Differences compared to AMOScmp:
- uses a smaller nucmer alignment cluster size
- uses a smaller make-consensus alignment wiggle value
AMOScmp-shortReads allows for additional input parameters compared to AMOScmp.
Defaults:
MINCLUSTER = 20
MINMATCH = 20
MINOVL = 5
MAXTRIM = 10
MAJORITY = 50
CONSERR = 0.06
ALIGNWIGGLE = 2
2. AMOScmp-shortReads-alignmentTrimmed
Pipeline designed for alignment based trimming and assembling of short reads.
Differences compared to AMOScmp:
- runs a reference based alignment trimming of the reads prior to the assembly
- uses a smaller nucmer alignment cluster size
- uses a smaller make-consensus alignment wiggle value
The trimming is performed as a set of several processing steps following the alignment of reads to the reference.
Steps:
- identify the zero coverage regions in the reference sequence (delta2cvg)
- extract the read clear ranges from the alignment file (delta2clr)
- extend the read clear ranges for the ones adjacent to zero coverage regions (delta2clr)
- update the bank with the new clear ranges (updateClrRanges)
- update the alignment file with the new read lengths and clear ranges (updateDeltaClr)
Three Perl scripts recently added to the AMOS package (release 2.0.8) are called by the AMOScmp-shortReads-alignmentTrimmed pipeline.
Their main purpose is to parse and update the nucmer alignment(delta) file.
Scripts:
- delta2cvg: computes the alignment coverage of the reference sequence(s)
- delta2clr: computes the minimum 5' and maximum 3' alignment coordinates of the aligned reads
- updateDeltaClr: shifts the alignment coordinates 5' positions to the left (for reads with the minimum 5'>0)
AMOScmp-shortReads-alignmentTrimmed also allows additional parameters than AMOScmp.

....

(WORK TO DO): Carry on the description of the AMOScmp short-read assembly pipelines from its final sentence.

(DATA SHOWN):
....

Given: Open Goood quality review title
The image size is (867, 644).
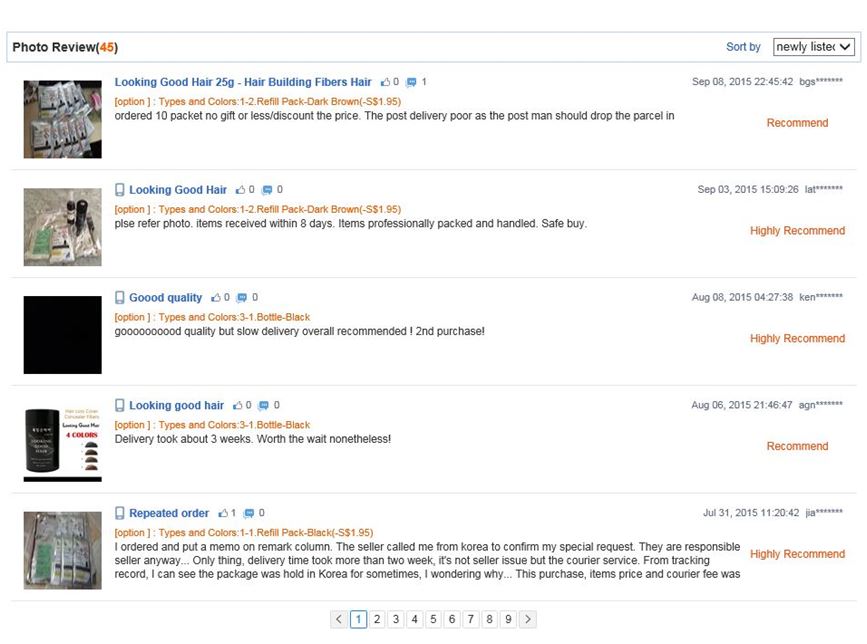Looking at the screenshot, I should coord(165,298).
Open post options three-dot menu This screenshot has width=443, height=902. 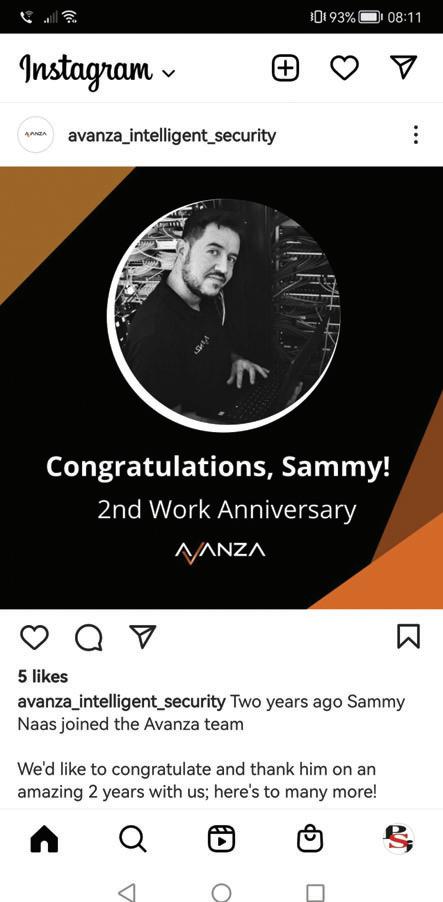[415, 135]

....

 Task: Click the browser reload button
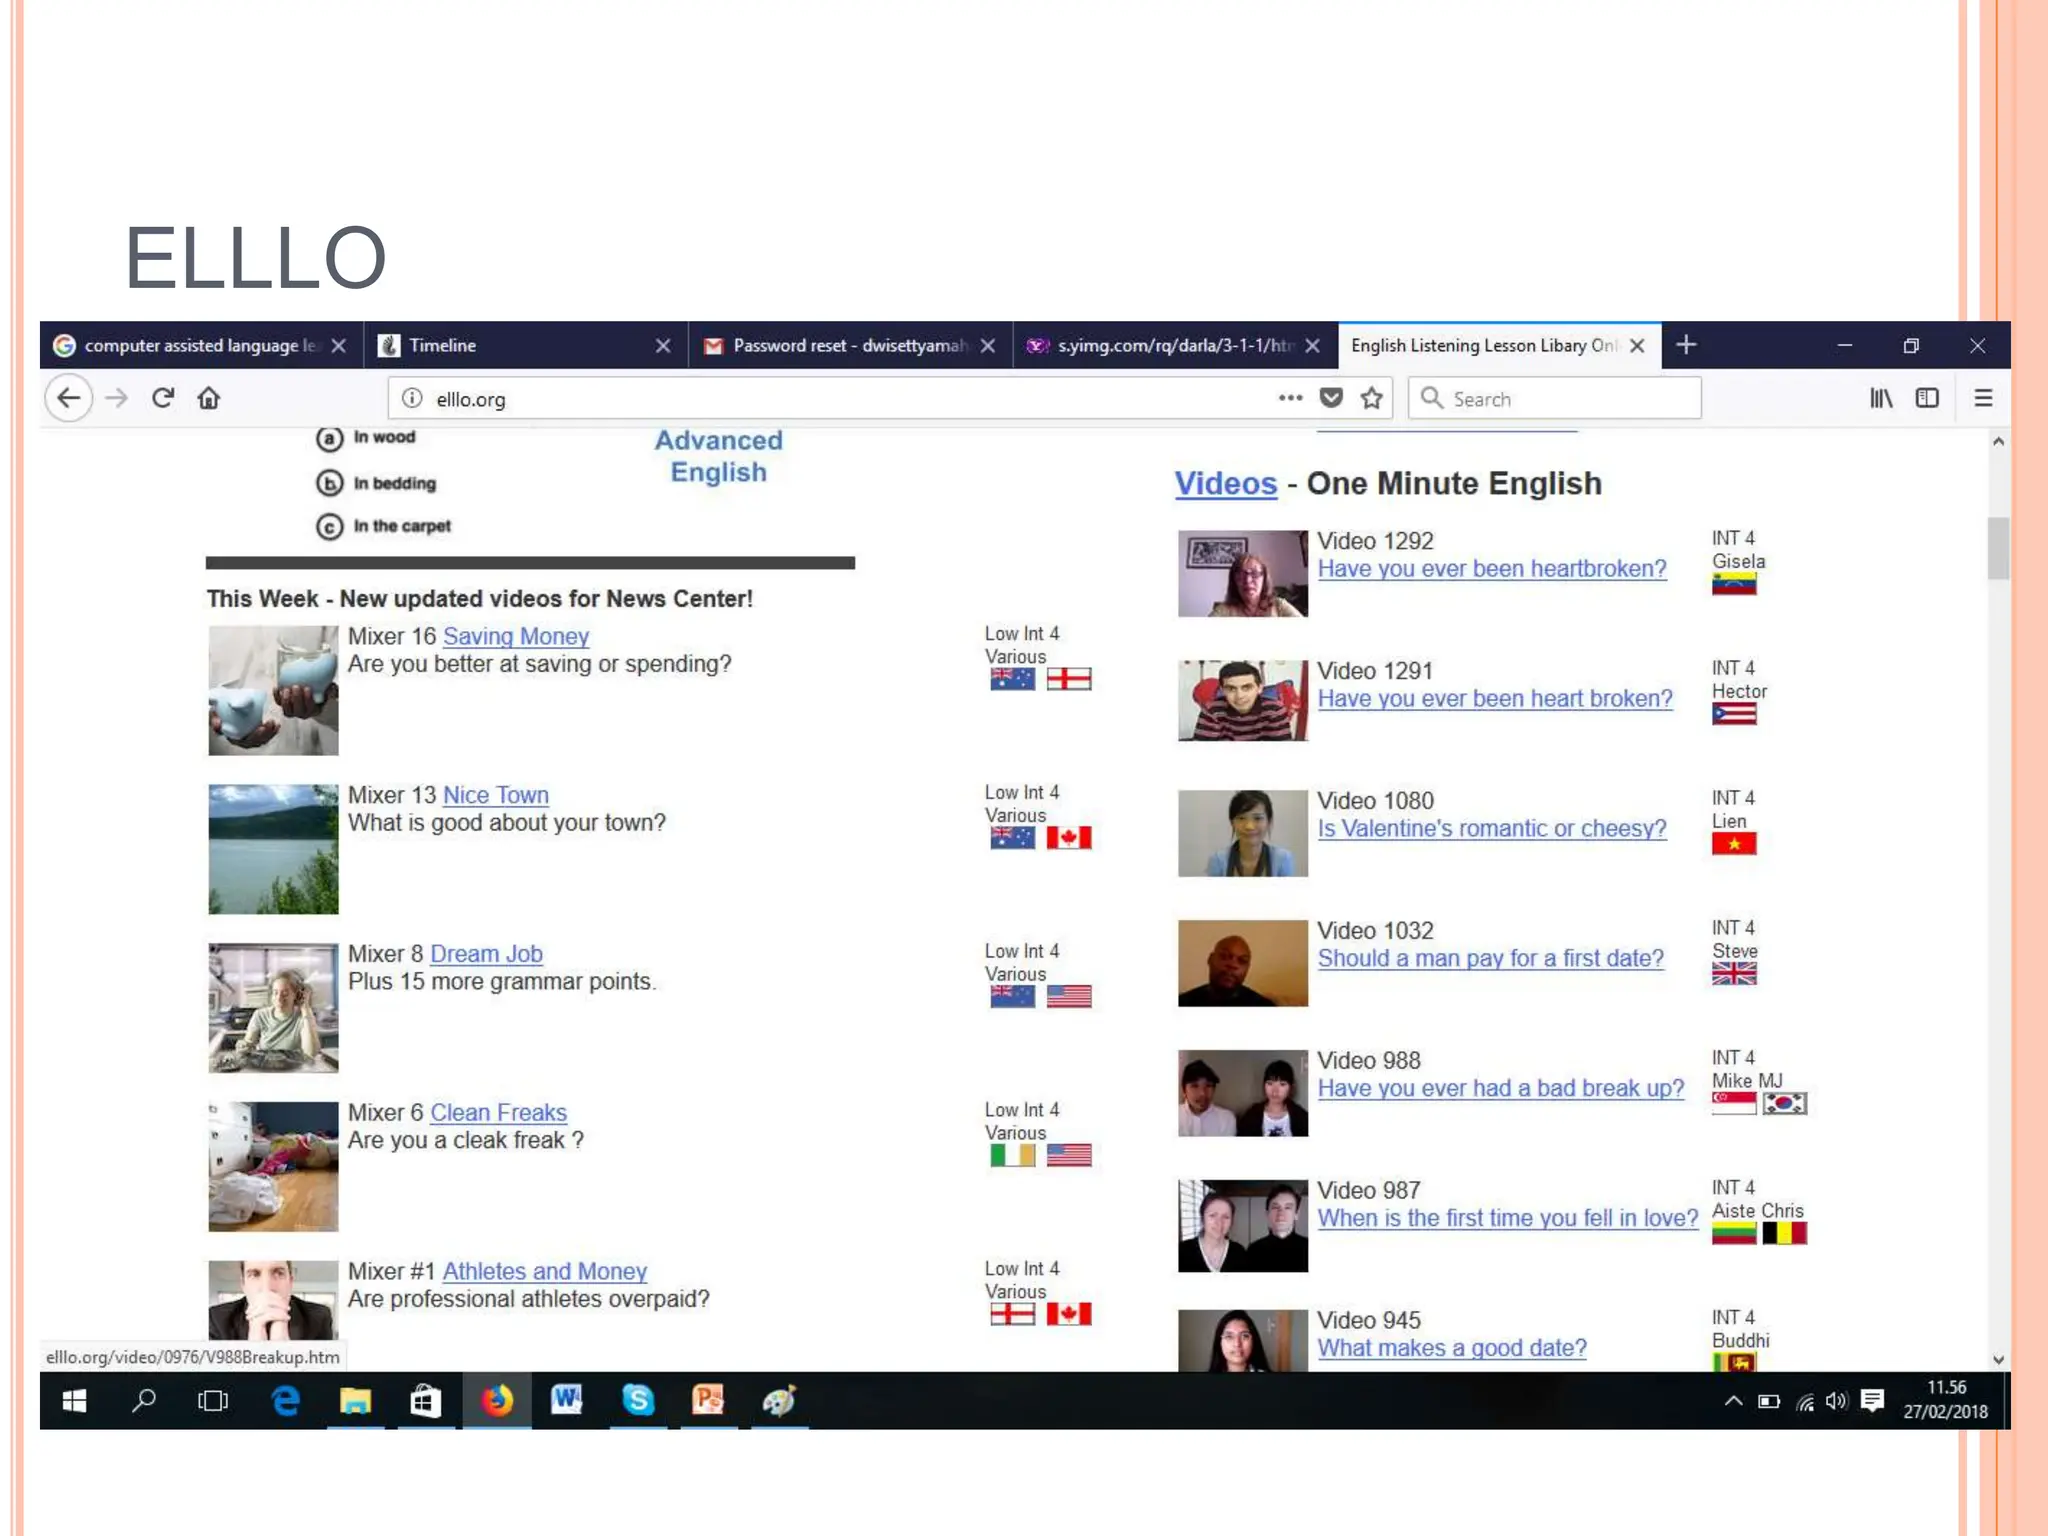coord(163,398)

....

(REPLY TO THE TASK):
Defaults:
MINCLUSTER = 16
MINMATCH = 16
MINLEN = 24 # delta-filter -l 24
MINOVL = 5
MAXTRIM = 10
MAJORITY = 50
CONSERR = 0.06
ALIGNWIGGLE = 2
Input files:
Assuming that prefix is the name of the organism to assemble, two files are required:
- prefix.1con : reference sequence: a related organism sequence in FASTA format (complete or well assembled, usually downloaded from GenBank)
- prefix.afg : AMOS message file that contains read/fragment messages corresponding to each short read; it can be generated using the toAmos script
Examples:
$ toAmos -s prefix.seq -o prefix.afg # create an AMOS message file from short read FASTA sequences
$ toAmos -s prefix.seq -q prefix.qual -o prefix.afg # create an AMOS message file from short read FASTA sequences and qualities
$ AMOScmp-shortReads prefix # assemble reads (no trimming, default parameters)
$ AMOScmp-shortReads prefix -D MINCLUSTER=16 -D MINMATCH=16 # use a minimum alignment/cluster size of 16 bp
$ AMOScmp-shortReads prefix -D CONSERR=0.1 # use a consenus error of 0.1(10%)
$ AMOScmp-shortReads-alignmentTrimmed prefix # assemble reads (alignment based trimming, default parameters)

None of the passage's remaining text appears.